I get that the league wants to find that magical space between 'politically correct' and 'non-political.' I get that the league is afraid of becoming the arbiters of free speech in the stands - that the policing of 'puto' and the antifa symbol of the three black arrows and rainbow flags and anti-gun statements is all grey area - that all of this is subjective to some degree. I get it.
But there's no way around the fact that the world of sports is highly political. The athletes get paid a lot. They are members of unions. The owners are billionaires. They have massive land-use contracts, and many (all?) have tax-breaks and/or public funding for their stadia. Their corporate lives involve investments in companies that produce energy (and pollution) and pay their workers (or don't pay them and force them to utilize food stamps and medicare), and make and sell things that do good things and bad things in the world.
Don Garber's main responsibility is to support the owners, while occasionally reminding them that they need to not totally screw the fans, because in the end, that will have disastrous consequences. Donnie G. might as well recite the daily mantra 'don't bite the hand that feeds you,' although he will occasionally need his fellow MLS executives which hands he needs to be thinking of at this moment.

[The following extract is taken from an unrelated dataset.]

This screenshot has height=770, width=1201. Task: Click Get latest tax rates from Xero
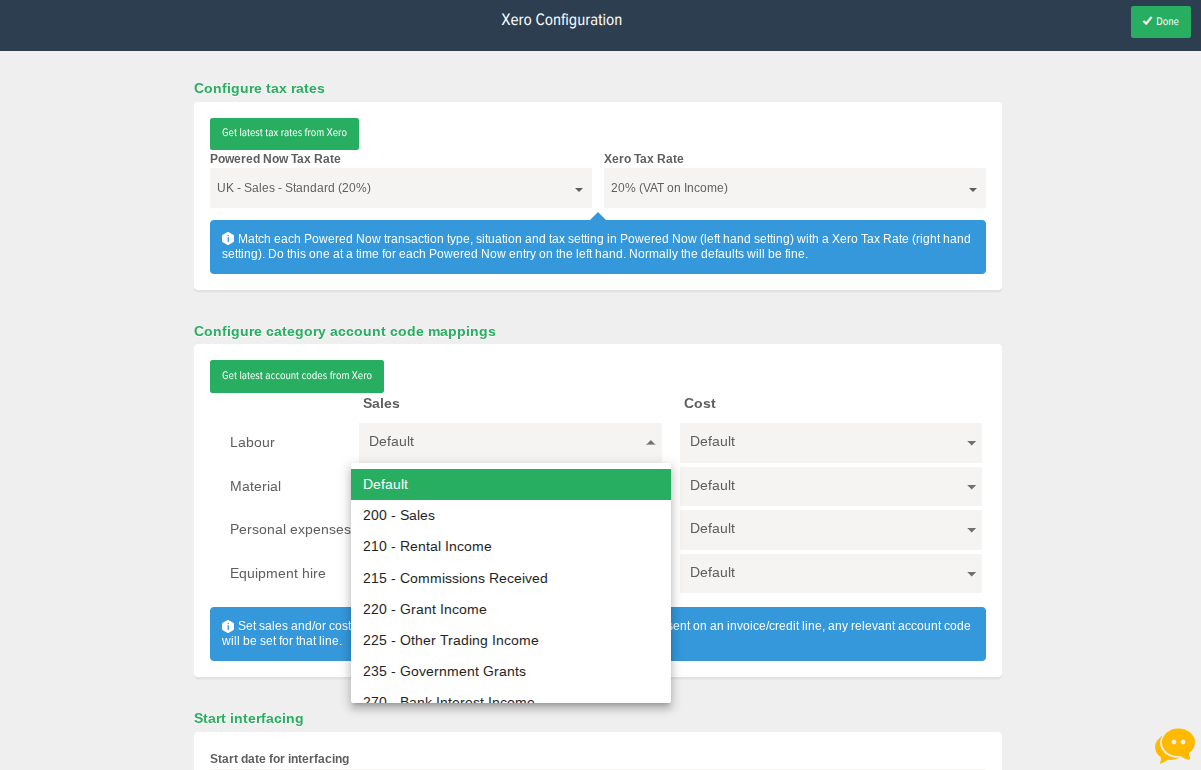[x=284, y=133]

And at this moment, it would be important for MLS to get with the supporters, Alejandro Bedoya, and the majority of public sentiment, and not be just another cowardly league more interested in making money than in making a difference.
There are 49 seats at the stadium in Orlando. Forty-nine seats, painted in rainbow colors. Because a madman with easy access to an automatic weapon decided to kill gay people one night.
When you let people yell 'puto';
When you ban supporters from speaking about gun violence;
When you stay silent and allow groups with white supremacist ties to be supporters for NYCFC;
you aid the elements in society that created that massacre. You encourage, in some small manner, more violence, or at the very least, the league washes its hands of the ability to have an affect on things. There is nothing more ridiculous as a multi-billion dollar sports league comprised of billionaire owners that get thousands of hours of free press saying 'what can we do? we're helpless.'
Major League Soccer doesn't need to become a leftist anti-NRA political body or the soccer-ing arm of the Human Rights Campaign. It does need to allow fans to express themselves in ways that are anti-violence, anti-homophobia, anti-racism, and anti-sexism. And it needs to be able to firmly say that violence, homophobia, racism, and sexism are not welcome in MLS stadiums, nor are fans, players, or coaches who express such opinions.
Because if the culture of hate and violence isn't combatted on every front, and if the cycle of mass shootings that are tied to hate is allowed to continue unabated, there will be more stadiums in MLS which specially colored seating, marking another person killed, another act of hate, another un-checked gunman, and another city shattered by evil and indifference.